Your tasks:
1/ Using the post on Cosmos DB linked servers below, decide whether each statement agrees with it: (a) The author first encountered the ODBC drivers for Cosmos DB when the service was called DocumentDB. (b) The steps in the LinkedIn article worked for the author. (c) The author learned about a month ago that linked servers for Cosmos DB were possible. Answer yes or no for each, and quote the words of the post that decide it.
2/ In the last two paragraphs of the post on Cosmos DB linked servers below, find every action the reader is told to perform and list them in order.
3/ Reproduce word for word the passage of the post on Cosmos DB linked servers below that starts at "The first step" and ends at "and click finish.".

Despite its reputation, I’m still a massive fan of linked servers. Microsoft developed it for a reason and it’s ongoing presence on the platform since day one says it all. No one told you to pull back a gazillion rows on an inner join with a local table. So, when I saw it’s now possible to create a linked server to Azure’s CosmosDB, a cloud based NoSQL database, wow, this could be useful and had to try it out myself. It now means you can query NoSQL within SQL Server Management Studio through open queries like you do with normal SQL. It’s all possible through a simple ODBC Driver.
I first came across the ODBC Drivers for Cosmos DB a bit over a year ago (called DocumentDB back then) and at the time with little documentation and the platform still relatively new, only played around with it briefly ( connect Cosmos DB in Azure to various Visualisation tools like Tableau etc) and didn’t think much more about it.
I first learnt linked servers for Cosmos DB was possible about a week ago through a post on LinkedIn. The problem I had with that article was one of the more important steps was anything but clear so it didn’t work. In any event, I saw a better and easier work around after playing around with it and in case anyone came across the same issue, this approach below also works.
The first step is to download the drivers which is available here. If you’re new to Azure, an understanding of endpoints urls, access key, etc is absolutely critical. This page will show you where to obtain these information together with getting started.
Once you’ve downloaded and installed the drivers, go and launch the ODBC Datasource App which looks this. Click Add
Step above will launch this interface below. Select the DocumentDB ODBC Driver as seen below and click finish.

Material shown:
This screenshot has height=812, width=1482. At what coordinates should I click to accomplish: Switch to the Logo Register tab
* * *
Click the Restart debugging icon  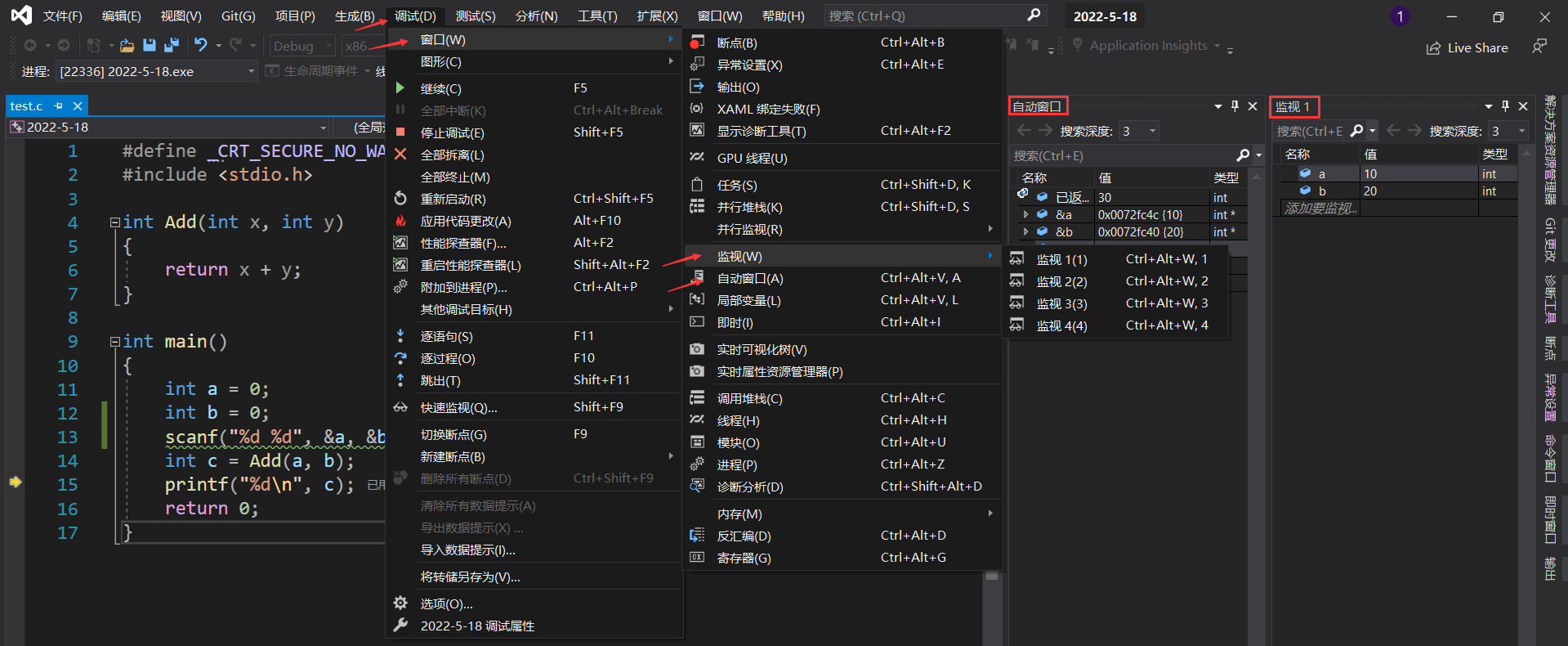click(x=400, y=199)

Answers provided:
1/
(a) Yes: "I first came across the ODBC Drivers for Cosmos DB a bit over a year ago (called DocumentDB back then)"
(b) No: "one of the more important steps was anything but clear so it didn’t work"
(c) No: "I first learnt linked servers for Cosmos DB was possible about a week ago"

2/
1. Launch the ODBC Datasource App.
2. Click Add.
3. Select the DocumentDB ODBC Driver.
4. Click finish.

3/
The first step is to download the drivers which is available here. If you’re new to Azure, an understanding of endpoints urls, access key, etc is absolutely critical. This page will show you where to obtain these information together with getting started.
Once you’ve downloaded and installed the drivers, go and launch the ODBC Datasource App which looks this. Click Add
Step above will launch this interface below. Select the DocumentDB ODBC Driver as seen below and click finish.